#### Work order
Using the records below, find every line that includes "This" and copy it.

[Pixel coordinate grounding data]
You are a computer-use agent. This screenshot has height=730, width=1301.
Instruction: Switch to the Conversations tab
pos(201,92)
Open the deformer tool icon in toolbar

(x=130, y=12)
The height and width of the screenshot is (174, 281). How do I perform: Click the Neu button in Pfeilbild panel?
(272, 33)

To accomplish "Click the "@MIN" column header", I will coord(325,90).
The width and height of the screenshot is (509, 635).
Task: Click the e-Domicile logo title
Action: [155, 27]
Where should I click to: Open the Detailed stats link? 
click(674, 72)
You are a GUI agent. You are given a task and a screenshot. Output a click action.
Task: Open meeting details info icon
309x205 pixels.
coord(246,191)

...

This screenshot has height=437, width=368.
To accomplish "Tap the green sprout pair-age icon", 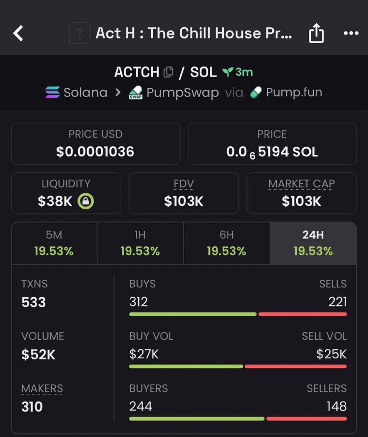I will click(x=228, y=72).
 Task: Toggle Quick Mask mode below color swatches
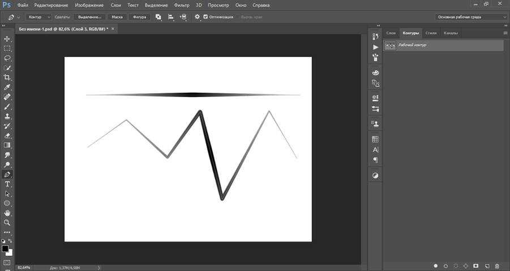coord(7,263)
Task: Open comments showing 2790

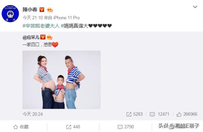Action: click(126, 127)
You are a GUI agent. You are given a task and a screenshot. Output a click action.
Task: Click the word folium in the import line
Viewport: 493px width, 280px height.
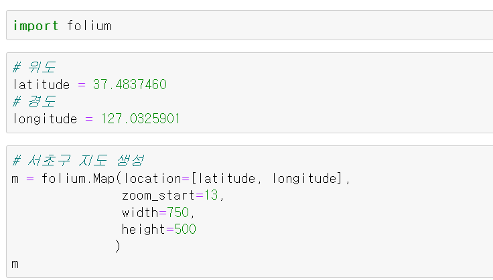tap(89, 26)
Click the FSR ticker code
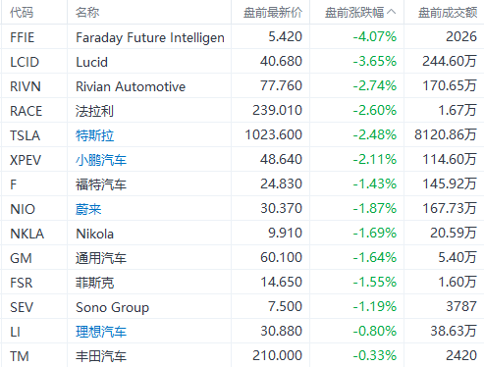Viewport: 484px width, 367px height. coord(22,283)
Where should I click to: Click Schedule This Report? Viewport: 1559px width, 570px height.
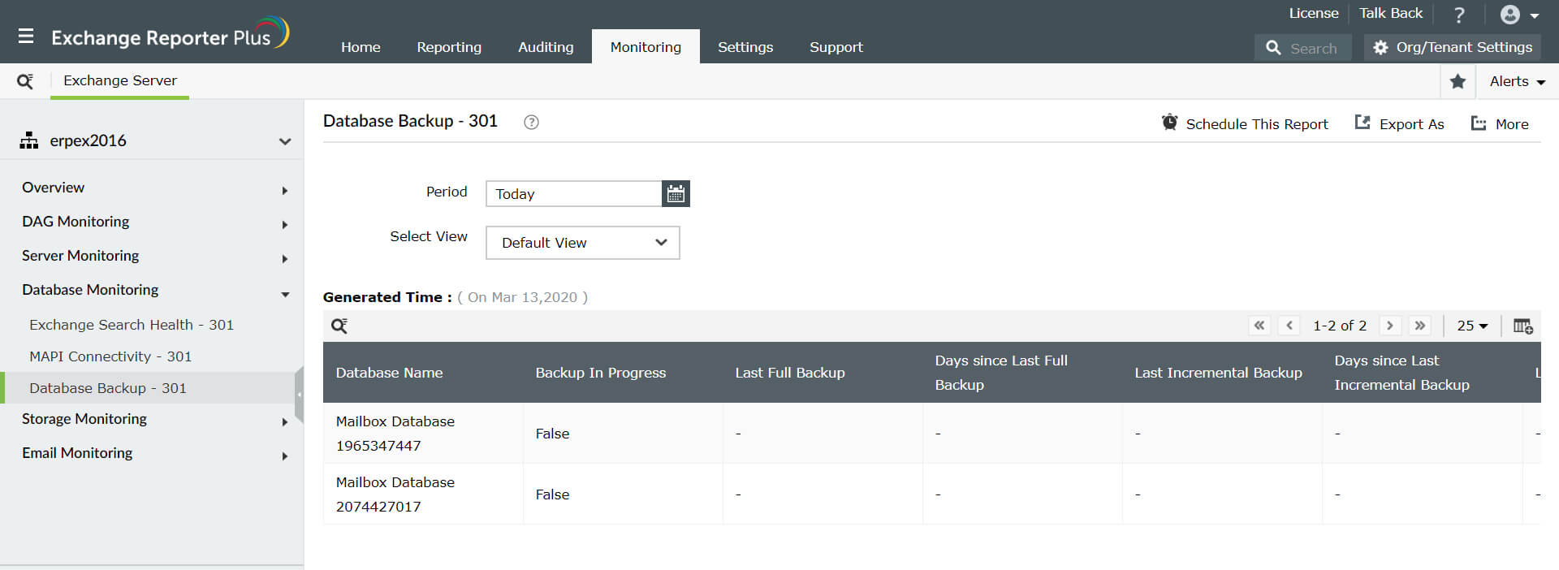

==

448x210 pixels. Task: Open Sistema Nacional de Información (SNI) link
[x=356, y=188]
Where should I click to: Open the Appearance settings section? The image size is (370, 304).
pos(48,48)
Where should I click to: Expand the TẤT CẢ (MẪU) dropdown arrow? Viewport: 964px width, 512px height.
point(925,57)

#### Exercise response
You are a computer-use agent. This screenshot has height=730, width=1301.
This screenshot has height=437, width=368.
Where should I click to: Click Schedule This Report? Viewport: 1559px width, 570px height.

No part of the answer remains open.